Published 2020-11-27Version 1

Let $n \geq 3$. We prove several theorems concerning the average behavior of the $2$-torsion in class groups of rings defined by integral binary $n$-ic forms having any fixed odd leading coefficient and ordered by height. Specifically, we compute an upper bound on the average size of the $2$-torsion in the class groups of maximal orders arising from such binary forms; as a consequence, we deduce that most such orders have odd class number. When $n$ is even, we compute corresponding upper bounds on the average size of the $2$-torsion in the oriented and narrow class groups of maximal orders; moreover, we obtain an upper bound on the average number of non-trivial $2$-torsion elements in the class groups of not-necessarily-maximal orders, where we declare a $2$-torsion class to be trivial if it is represented by a $2$-torsion ideal.
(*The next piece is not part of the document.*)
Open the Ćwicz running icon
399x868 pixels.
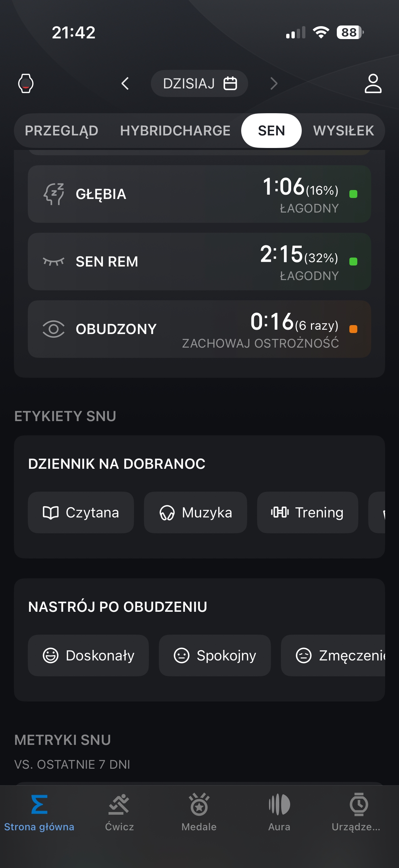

We further prove that each of these upper bounds is an equality, conditional on a conjectural uniformity estimate that is known to hold when $n = 3$. To prove these theorems, we first answer a question of Ellenberg by parametrizing square roots of the class of the different of a ring arising from a binary form in terms of the integral orbits of a certain representation. Our theorems extend recent work of Bhargava-Hanke-Shankar in the cubic case and of Siad in the monic $n$-ic case to binary forms of any degree having any fixed odd leading coefficient. When $n$ is odd, our result demonstrates that fixing the leading coefficient has the surprising effect of augmenting the average $2$-torsion in the class group, relative to the prediction given by the heuristics of Cohen-Lenstra-Martinet-Malle. When $n$ is even, analogous heuristics are yet to be formulated; together with Siad's results in the monic case, our theorems are the first of their kind to describe the average behavior of the $p$-torsion in class groups of $n$-ic rings where $p \mid n > 2$.